Britain BC claims that the Romans robbed ancient Britons of 'our' self-esteem.

Dolan Cummings

Topics Politics

Is it wrong to care about television? Is it wrong to believe that it matters? Is it wrong to fantasise about brutally murdering TV executives?

These are profound questions, and this is not the place to answer them. Suffice it to say that for weeks I have been irritated by billboards advertising Channel 4’s new Saturday evening gameshow Boys and Girls, which starts this week. I have to admit that purely in terms of design the posters are quite brilliant. One look is all you need to understand exactly what the show is about: somehow they conjure everything from the hyperactive jingle to the obnoxious presenter.

The billboards are in garish pink and blue, with a variety of stupid questions: ‘Boys! Before a date you can only wash one body part: teeth or genitals?’ ‘Girls! Would you ditch a long-term boyfriend for your dream job?’ ‘Boys! After a night’s drinking do you prefer a curry or a kebab?’ ‘Girls! Do you spit or swallow?’ All right, I made the last one up, but it would be perfectly in keeping with the spirit of the thing. This is the sort of thing that gives vulgarity a bad name.

The Channel 4 website announces that, ‘We’re still looking for hundreds of lively, outgoing and competitive boys and girls aged between 18 and 35. If that sounds like you, contact us NOW!’. Wow! Pass me the phone!

Last week somebody accused me of deliberately cultivating an ‘old git’ image by describing my Saturday morning routine. What-ever. I was tempted to devote this week’s column to telling you how young and crazy I really am, but you wouldn’t believe me. Anyway, some things are simply beneath me.

I’ve never been convinced by those people who say, ‘It’s great TV’, when what they really mean is, ‘It’s embarrassing rubbish, but isn’t that what TV is supposed to be like? I mean, it’s only light entertainment’. No, that isn’t what TV is supposed to be like, and actually, Buffy the Vampire Slayer is light entertainment. Look on her works, ye mighty, and despair.
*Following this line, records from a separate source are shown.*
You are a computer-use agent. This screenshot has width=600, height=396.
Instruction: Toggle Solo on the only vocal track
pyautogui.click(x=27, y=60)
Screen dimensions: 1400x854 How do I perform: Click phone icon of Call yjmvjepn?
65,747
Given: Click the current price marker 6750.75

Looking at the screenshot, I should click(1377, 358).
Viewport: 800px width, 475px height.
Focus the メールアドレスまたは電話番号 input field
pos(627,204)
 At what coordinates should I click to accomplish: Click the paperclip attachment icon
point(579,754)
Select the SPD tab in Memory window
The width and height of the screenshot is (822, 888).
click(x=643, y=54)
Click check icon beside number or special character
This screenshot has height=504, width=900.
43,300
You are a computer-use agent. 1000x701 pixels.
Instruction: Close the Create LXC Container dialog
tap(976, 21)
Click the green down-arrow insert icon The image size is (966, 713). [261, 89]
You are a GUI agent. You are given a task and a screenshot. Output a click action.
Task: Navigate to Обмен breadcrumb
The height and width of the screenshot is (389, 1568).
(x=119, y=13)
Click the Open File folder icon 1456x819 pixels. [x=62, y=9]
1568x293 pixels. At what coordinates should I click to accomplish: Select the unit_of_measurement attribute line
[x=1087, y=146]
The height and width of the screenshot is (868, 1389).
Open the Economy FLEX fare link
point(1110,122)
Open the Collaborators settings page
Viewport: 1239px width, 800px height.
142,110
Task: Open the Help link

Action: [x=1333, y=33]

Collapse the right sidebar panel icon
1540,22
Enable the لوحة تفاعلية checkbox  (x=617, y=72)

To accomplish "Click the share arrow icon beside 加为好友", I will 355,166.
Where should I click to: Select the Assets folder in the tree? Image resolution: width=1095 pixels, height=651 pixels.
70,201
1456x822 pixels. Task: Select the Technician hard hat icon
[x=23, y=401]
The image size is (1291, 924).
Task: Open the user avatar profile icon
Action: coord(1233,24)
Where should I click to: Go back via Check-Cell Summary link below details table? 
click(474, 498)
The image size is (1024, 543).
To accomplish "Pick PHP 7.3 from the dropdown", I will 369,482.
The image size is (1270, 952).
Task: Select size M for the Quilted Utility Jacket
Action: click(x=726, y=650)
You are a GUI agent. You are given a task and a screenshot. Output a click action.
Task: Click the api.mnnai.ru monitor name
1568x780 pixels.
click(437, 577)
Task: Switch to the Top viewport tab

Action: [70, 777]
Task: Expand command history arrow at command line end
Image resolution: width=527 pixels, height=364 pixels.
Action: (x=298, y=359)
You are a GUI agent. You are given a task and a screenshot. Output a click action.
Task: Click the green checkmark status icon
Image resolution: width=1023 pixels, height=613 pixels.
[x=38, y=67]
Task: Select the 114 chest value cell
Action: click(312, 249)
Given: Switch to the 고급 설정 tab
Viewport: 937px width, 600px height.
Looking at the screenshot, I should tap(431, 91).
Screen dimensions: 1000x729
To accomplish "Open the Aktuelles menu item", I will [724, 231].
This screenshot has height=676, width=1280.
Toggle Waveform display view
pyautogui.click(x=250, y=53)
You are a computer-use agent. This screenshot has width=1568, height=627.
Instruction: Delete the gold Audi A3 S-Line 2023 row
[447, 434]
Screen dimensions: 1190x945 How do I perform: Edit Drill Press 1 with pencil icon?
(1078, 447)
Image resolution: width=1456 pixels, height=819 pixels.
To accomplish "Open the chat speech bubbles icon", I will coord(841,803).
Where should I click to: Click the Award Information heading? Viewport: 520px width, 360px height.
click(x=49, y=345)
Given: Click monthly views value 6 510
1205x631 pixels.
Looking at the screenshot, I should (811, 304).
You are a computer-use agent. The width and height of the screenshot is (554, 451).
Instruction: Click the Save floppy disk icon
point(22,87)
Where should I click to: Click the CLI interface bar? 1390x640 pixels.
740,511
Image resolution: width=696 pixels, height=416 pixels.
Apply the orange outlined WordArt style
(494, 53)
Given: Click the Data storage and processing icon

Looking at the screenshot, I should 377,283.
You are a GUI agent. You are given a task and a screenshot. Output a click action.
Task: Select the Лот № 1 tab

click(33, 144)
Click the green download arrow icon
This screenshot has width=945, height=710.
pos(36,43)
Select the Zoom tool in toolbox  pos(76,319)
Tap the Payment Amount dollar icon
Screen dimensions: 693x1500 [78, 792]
A similarly slack attitude to civilisation has been displayed in Britain BC (Channel 4), a revisionist account of pre-Roman Britain. This is a riposte to the BBC’s What the Romans Did For Us, and it has a lot in common with Channel 4’s own Barbarians (1). Francis Pryor argues that Britain had a ‘perfectly good’ civilisation before the Romans. Well yes, they had a language, they had roads (after a fashion) and they even had trade, but didn’t the Romans conquer them and leave a legacy that endures today? Weren’t the Romans more civilised? Uh, yes.

Even more disturbing than his apparent willingness to settle for iron age civilisation, is Pryor’s insistence on referring to ancient Britons as ‘we’, and his palpable pride in their modest achievements. In what sense is the ancient history of these islands ‘our history’? Even if ancient British genes still survive along with Saxon, Norse, Jewish and Bangladeshi genes, what does that have to do with the political and civil institutions that shape our lives? This approach reduces history to local pride. In fact, Pryor argues that the Romans robbed the Britons of ‘their independence, their self-esteem’.

I won’t settle for such a diminished conception of civilisation any more than I will put up with the spectacle of (35-year-old) boys and girls answering stupid questions for money, and call it entertainment. This is rubbish. I want better. I am 28.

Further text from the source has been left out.